ИСХОДНЫЙ ТЕКСТ

К. И. Чуковский о русской жизни и литературе, Розанов Василий Васильевич, Год: 1909

Время на прочтение: 11 минут(ы)

В. В. Розанов

К. И. Чуковский о русской жизни и литературе

Большой демократический зал Соляного городка полон народа, почему-то много военных, есть, но не преобладают, студенты и курсистки и вообще читающий люд всех слоев и ярусов, положений и классов, всех возрастов, от дряхлого до отроческого. Я отыскал свой стул и сел. Люблю я этот зал, с его простой учебностью, серьезностью. В нем нельзя дать концерта, ‘не идет’. Зато для чтения умного, идейного нельзя выбрать лучшего места.
Высокий-высокий тенор несется под невысоким потолком, если опустить глаза и вслушиваться только в звуки, можно сейчас же почувствовать, что это не русский голос, не голосовые связки русского горла. Из ста миллионов русских мужиков, из десяти миллионов русских мещан и уж, конечно, ни один ‘господин купец’ и ни который ‘попович’ не заговорит этим мягким, чарующим, полу женственным, нежным голосом, который ласкается к вашей душе, и говоря на весь зал, в то же время имеет такой тон, точно он вам одному шепчет на ухо… ‘Те не поймут, но вы поймете меня’. И слушателю так сладко, что лектор его одного выбрал в поверенные своей души, и он совершенно расположен действительно верить не то очень искусному, не то очень талантливому чтецу.

ДАННЫЕ

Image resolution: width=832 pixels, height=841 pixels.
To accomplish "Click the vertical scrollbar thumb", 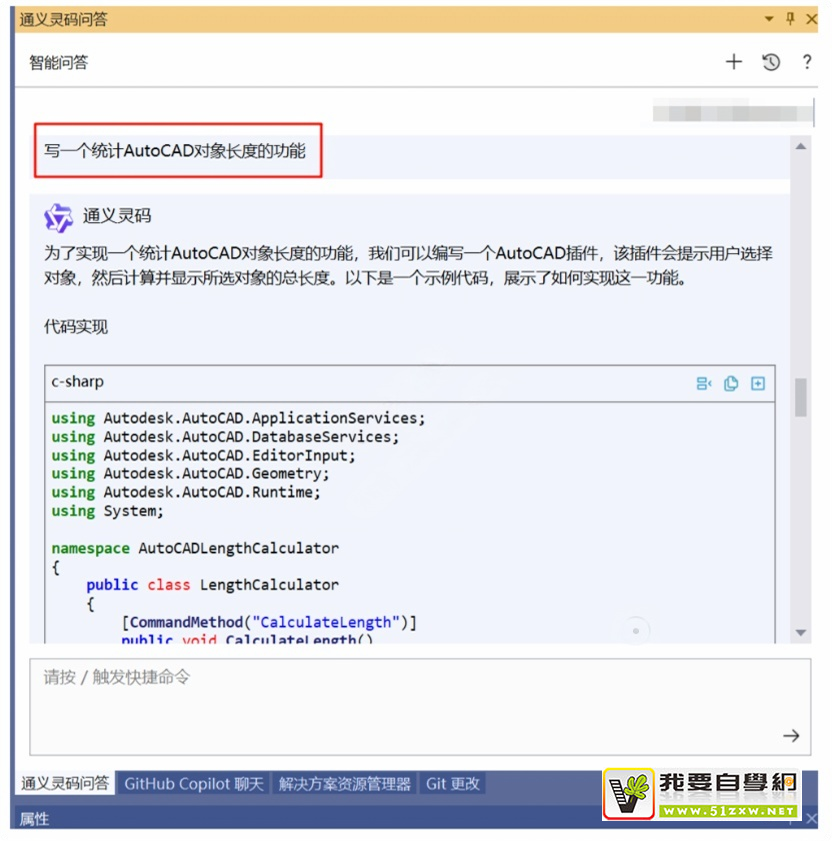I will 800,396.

---

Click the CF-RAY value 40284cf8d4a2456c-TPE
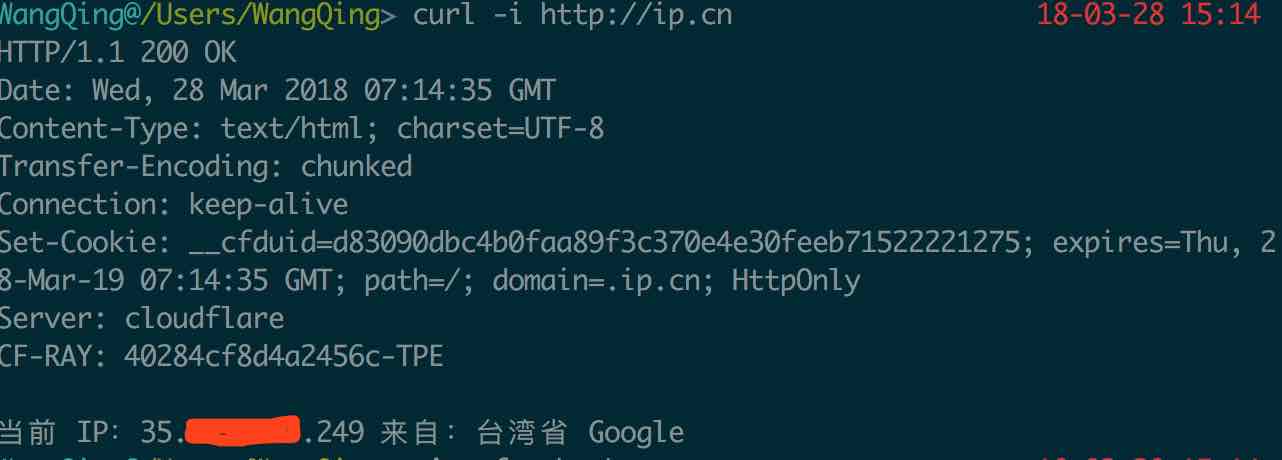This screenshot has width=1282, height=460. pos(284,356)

---

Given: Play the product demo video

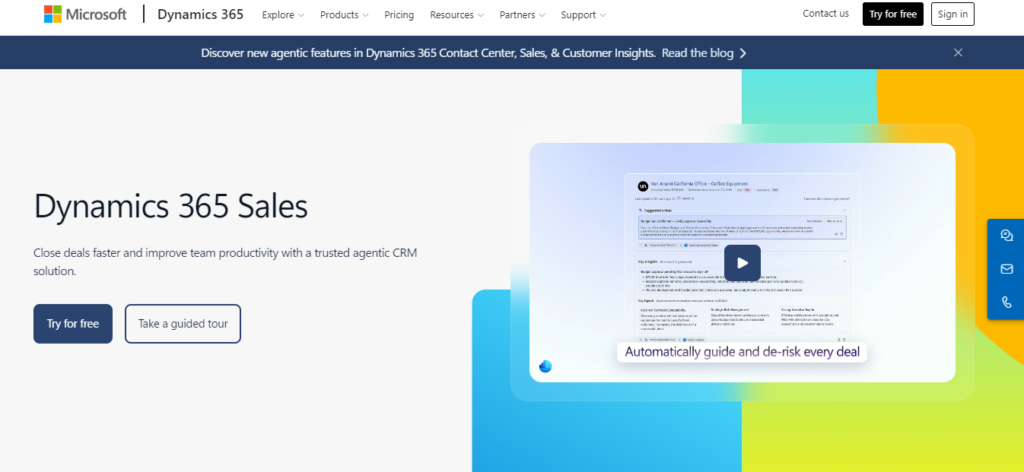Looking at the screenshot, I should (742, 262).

ЗАДАНИЕ
Перепишите слово в слово отрывок из текста о лекции Чуковского, начиная с «Большой демократический зал» и продолжая вплоть до «выбрать лучшего места.».

ВЫПОЛНЕННОЕ ЗАДАНИЕ
Большой демократический зал Соляного городка полон народа, почему-то много военных, есть, но не преобладают, студенты и курсистки и вообще читающий люд всех слоев и ярусов, положений и классов, всех возрастов, от дряхлого до отроческого. Я отыскал свой стул и сел. Люблю я этот зал, с его простой учебностью, серьезностью. В нем нельзя дать концерта, ‘не идет’. Зато для чтения умного, идейного нельзя выбрать лучшего места.